The central theme to my method is to get the programmable setting down to as low a setting as tolerable, then gradually raise it upwards in 10 mmH2O increments. Each setting should be evaluated for 4 to 7 days. The goal is to find a setting that provides a tolerable upright flow during the daytime, yet flows well enough at night to accommodate ICP spikes during REM sleep (from too high of a valve setting). In my experience, the latter nighttime performance is more critical than mild daytime overdrainage, as night time ICP spikes tend to create chronic complaints for some 24 -48 hours after they occur. You may have to settle with having one or two night time REM spikes a week, as the best compromise to daytime overdrainage. But again, give more priority to your night time status. It can take up to 4 weeks or more to safely get the programmable shunt down to its lowest tolerable setting following surgery, and another few weeks to find its most optimized setting.  The Hakim is the best shunt on the market when it comes to the availability of physiologic settings. So be committed to spending the time to get it optimized for you.

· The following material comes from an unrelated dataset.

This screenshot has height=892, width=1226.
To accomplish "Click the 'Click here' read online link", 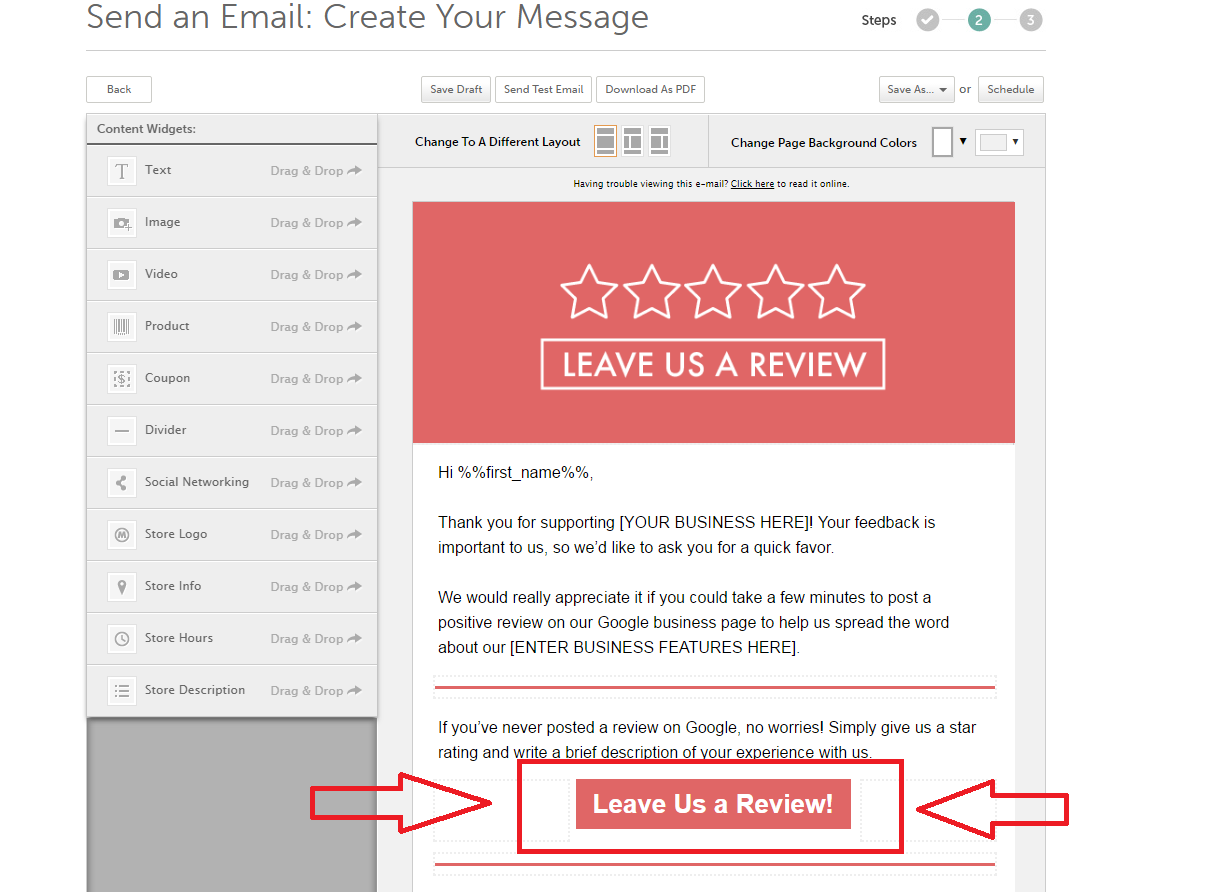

Another important point I will only touch on here is the percutaneous evaluation (finger pressure) of the shunt (main chamber) to determine whether the valve chamber is open, or closed, and when the patient might be experiencing unexplained complaints. For example, if the patient is experiencing a headache in the daytime while sitting or standing, and the percutaneous finger test indicates the main chamber to be “open,” the finding would suggest a pressure setting that is too low. Conversely, if percutaneous sampling continues to reveal the primary chamber to be closed during periods when headache and other complaints are occurring, this is a pretty clear indication the setting it too high. You should evaluate each setting at least 8 or 10 times over a 4 to 7 day period.

 

My method of percutaneous sampling is to slowly pinch off the ventricular catheter reservoir (or Rickam chamber) with the index or middle finger of one hand, while slowly depressing the Codman shunt anti-chamber (reservoir) with the index or middle finger of the opposite hand, and observing whether the finger over the shunt reservoir encountered “measureable” resistance. There is a very obvious resistance to finger touching when the shunt valve chamber is “closed,” as opposed to very little resistance when it is “open” and flowing. This evaluation also serves as a crude assessment of shunt patency. But for these purposes, we’re only interested in knowing whether the valve is open or closed during periods of complaints. Conversely, you might want to check the status of the shunt (open vs. closed) on a few occasions when no complaints are present, just to confirm in what position the patient felt better. This method would apply to makes of other programmable shunts, notwithstanding the consideration that must be paid to the differences in pressure setting values and terminology.

 

With the above information in hand from the patient or family member, the neurosurgeon can then adjust the shunt accordingly to find the most optimized setting for each patient. Of course, it would be extraordinarily beneficial if the patient and family had the DiaCeph Test or a PMR (personal medical record) palm device, or alternately, DiaCeph software embedded into their personal cell phone. The DiaCeph Test is notably different from a PMR in that it is a patented disease management program, designed to address the many unique needs of users with CNS shunts.